On our next leg of the journey, we crossed mountains with names associated with interesting legends, such as Cat Scratch Mountain, Sticky Rice Mountain, Bookcase Mountain, and Table Stone Mountain... The most exciting part was when we arrived at the heron island area at sunset. This is a flooded forest area nestled amidst reeds, a gathering place for migratory birds that come to roost in the winter.

At this time of year, many migratory birds from the North, such as Bonelli's eagles, grey herons, great egrets, kingfishers, grey herons, white egrets, and bitterns, gather and fill the sky, creating a fascinating scene of rivers, clouds, and flying birds.

In autumn, flocks of white egrets fly gracefully over the reeds growing in the flooded swamps.

As the afternoon sun faded behind the towering limestone mountains, Thuy Lan informed us that we might encounter langurs descending from the mountains to the lagoon to drink water and forage. We spotted a large langur perched precariously on a mountaintop in a ravine.

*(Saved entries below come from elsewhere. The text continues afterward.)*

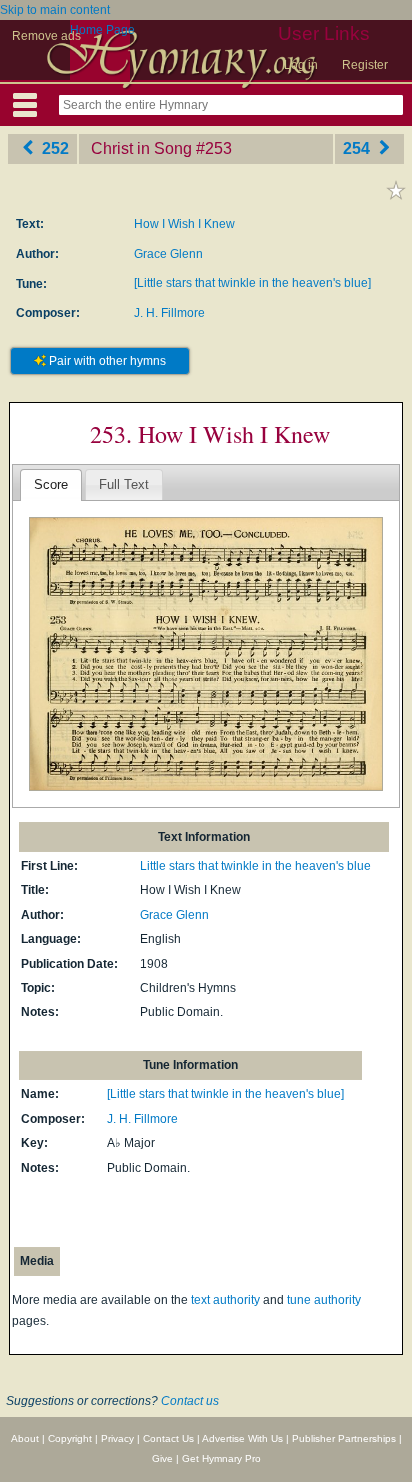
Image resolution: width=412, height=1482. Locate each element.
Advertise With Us (242, 1438)
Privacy (117, 1438)
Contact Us (168, 1438)
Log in (301, 65)
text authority (225, 1300)
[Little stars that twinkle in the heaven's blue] (252, 283)
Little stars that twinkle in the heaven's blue (255, 866)
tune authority (324, 1300)
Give (162, 1458)
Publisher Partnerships (344, 1438)
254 (358, 148)
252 (53, 148)
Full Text (124, 484)
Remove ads (46, 36)
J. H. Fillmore (169, 313)
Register (365, 65)
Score (51, 484)
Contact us (190, 1401)
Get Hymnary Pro (221, 1458)
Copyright (70, 1438)
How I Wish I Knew (184, 224)
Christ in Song (141, 148)
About (25, 1438)
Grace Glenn (168, 254)
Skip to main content (55, 10)
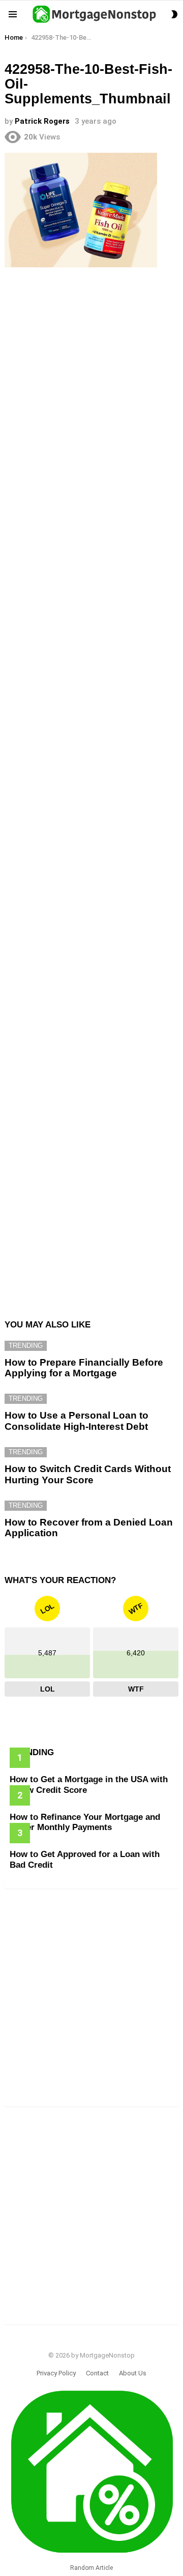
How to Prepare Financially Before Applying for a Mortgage (84, 1367)
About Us (132, 2373)
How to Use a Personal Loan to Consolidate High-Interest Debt (76, 1420)
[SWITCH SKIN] (174, 14)
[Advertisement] (91, 372)
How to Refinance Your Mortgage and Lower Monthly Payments (85, 1822)
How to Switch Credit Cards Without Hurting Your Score (88, 1474)
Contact (97, 2373)
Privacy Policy (56, 2373)
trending (26, 1345)
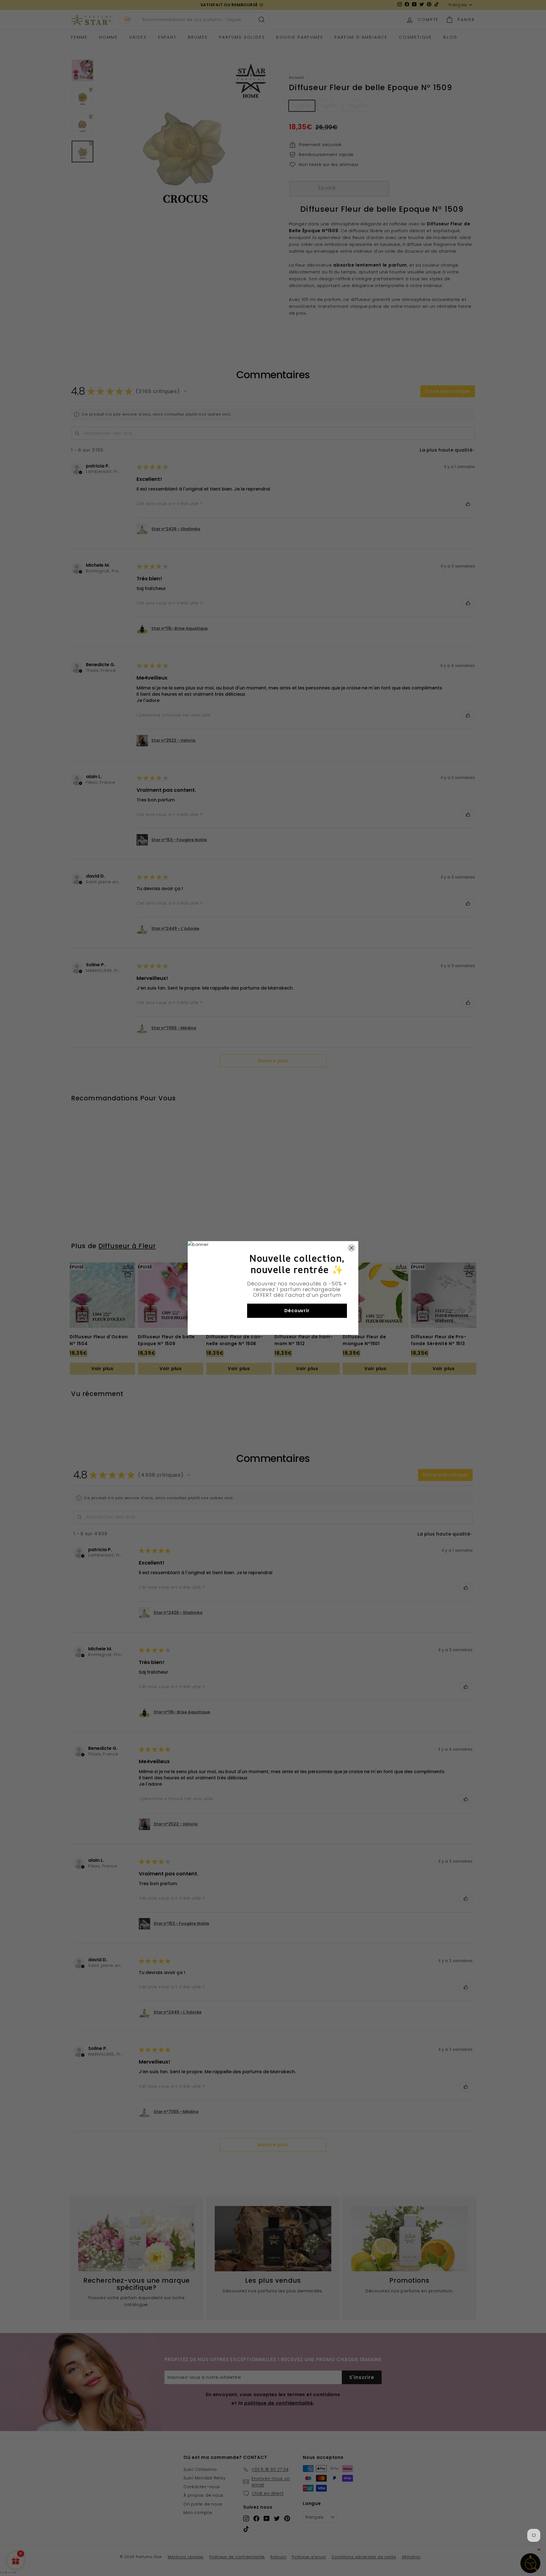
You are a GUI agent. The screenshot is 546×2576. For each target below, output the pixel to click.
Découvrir (296, 1310)
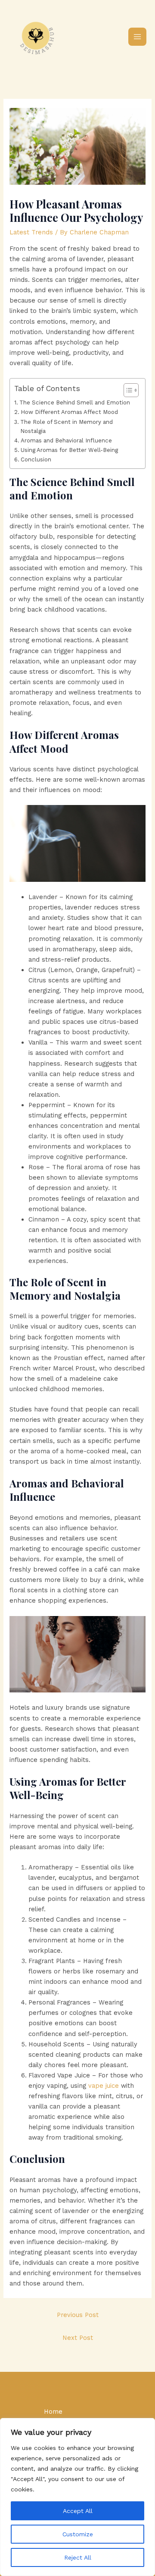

Upon seeing our boat, the langur climbed deeper into the dense foliage.

According to Thuy Lan's experience, on humid, foggy days, you can encounter a troop of more than a dozen langurs coming down from the mountains. If they encounter tourists in boats, the langurs will scatter and call out to each other as they head back up the mountain.

As evening falls, the sky and waters of Van Long are tinged with a melancholic mist.

As the day drew to a close, the sky was filled with hazy clouds, and in the distance, the calls of cranes and the rustling of reeds evoked the serene sounds of a peaceful landscape.